The tween years were the hardest ones for us, the ones where we butted heads and couldn’t seem to find common ground. Surprisingly, the teen years—his being in high school—have been relatively easy-going. Please, I hope I didn’t just jinx myself. We respect each other’s opinions. He tells me what’s going on and what he’s worried about. And I learned to listen better without always offering a solution. And I learned to not get mad as easily. He is his own person, with his own way of doing things that aren’t necessarily my way. Boy, that was a hard one to learn.
My son will be 17 in a couple of months. He was born two days after my 40th birthday—the absolute best birthday present I ever got. I was never a thinker. I was always a mother. It took a few years of trying and the stars to be aligned in just the right pattern for that vision to become a reality but I am a mother to an amazing boy.
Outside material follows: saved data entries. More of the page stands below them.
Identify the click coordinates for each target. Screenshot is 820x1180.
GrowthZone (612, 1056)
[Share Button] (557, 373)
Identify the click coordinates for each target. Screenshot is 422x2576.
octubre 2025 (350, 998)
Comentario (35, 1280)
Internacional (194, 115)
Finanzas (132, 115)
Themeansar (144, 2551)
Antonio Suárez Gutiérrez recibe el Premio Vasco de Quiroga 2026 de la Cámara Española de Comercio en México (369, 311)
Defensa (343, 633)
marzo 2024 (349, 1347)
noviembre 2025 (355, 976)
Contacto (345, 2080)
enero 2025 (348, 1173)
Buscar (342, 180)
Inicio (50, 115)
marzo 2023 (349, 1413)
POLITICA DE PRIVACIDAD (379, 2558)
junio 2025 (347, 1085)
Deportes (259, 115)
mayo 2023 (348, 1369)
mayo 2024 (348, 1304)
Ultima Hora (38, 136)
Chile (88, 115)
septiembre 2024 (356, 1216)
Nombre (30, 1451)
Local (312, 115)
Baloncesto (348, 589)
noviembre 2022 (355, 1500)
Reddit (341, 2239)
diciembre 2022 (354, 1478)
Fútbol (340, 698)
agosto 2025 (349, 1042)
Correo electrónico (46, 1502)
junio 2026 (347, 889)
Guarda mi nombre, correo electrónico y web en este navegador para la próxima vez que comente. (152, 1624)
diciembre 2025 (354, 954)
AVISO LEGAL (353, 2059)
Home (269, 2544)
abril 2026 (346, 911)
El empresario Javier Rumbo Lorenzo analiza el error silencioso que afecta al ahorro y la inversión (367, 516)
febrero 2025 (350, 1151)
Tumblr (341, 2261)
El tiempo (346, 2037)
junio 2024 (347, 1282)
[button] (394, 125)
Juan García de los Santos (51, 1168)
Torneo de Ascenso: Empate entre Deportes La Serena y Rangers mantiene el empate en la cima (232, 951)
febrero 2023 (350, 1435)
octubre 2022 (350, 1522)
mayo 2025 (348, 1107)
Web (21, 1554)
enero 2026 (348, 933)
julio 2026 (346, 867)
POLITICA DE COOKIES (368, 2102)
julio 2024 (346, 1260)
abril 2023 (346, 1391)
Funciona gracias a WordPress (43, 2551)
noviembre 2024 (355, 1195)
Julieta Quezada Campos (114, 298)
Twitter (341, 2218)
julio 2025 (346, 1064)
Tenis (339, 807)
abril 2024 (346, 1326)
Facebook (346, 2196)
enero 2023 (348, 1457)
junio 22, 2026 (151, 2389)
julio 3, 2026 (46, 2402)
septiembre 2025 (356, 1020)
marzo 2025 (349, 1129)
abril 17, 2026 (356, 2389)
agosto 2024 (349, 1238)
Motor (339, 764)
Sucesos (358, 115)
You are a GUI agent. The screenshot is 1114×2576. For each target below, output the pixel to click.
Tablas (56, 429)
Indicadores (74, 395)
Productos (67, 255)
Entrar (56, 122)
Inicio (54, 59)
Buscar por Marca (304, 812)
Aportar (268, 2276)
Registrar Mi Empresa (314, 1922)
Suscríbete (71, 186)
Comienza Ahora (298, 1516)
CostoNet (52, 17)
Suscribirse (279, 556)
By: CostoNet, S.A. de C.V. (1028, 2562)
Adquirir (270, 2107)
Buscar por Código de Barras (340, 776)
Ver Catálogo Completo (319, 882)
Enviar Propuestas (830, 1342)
And together we forged a path and embarked on an incredible journey. Sure, we’ve made mistakes long the way but we also lit new ways of thinking and doing that fill my heart and make my soul sing. And we’ll navigate these coming years, when he will leave the nest. My days of mothering won’t be over, but they will be different and we’ll figure that out together. He has permission to tell me to back off and I have the right to say this is how I feel.
I was never a thinker. I never worried or fretted whether this was the right decision. I never thought about whether I had enough money. I never doubted whether I had enough love. I just knew this was a possibility and a path for me. And Marshall and I have walked that path—mostly successfully. I was never a thinker—I was a mother all along.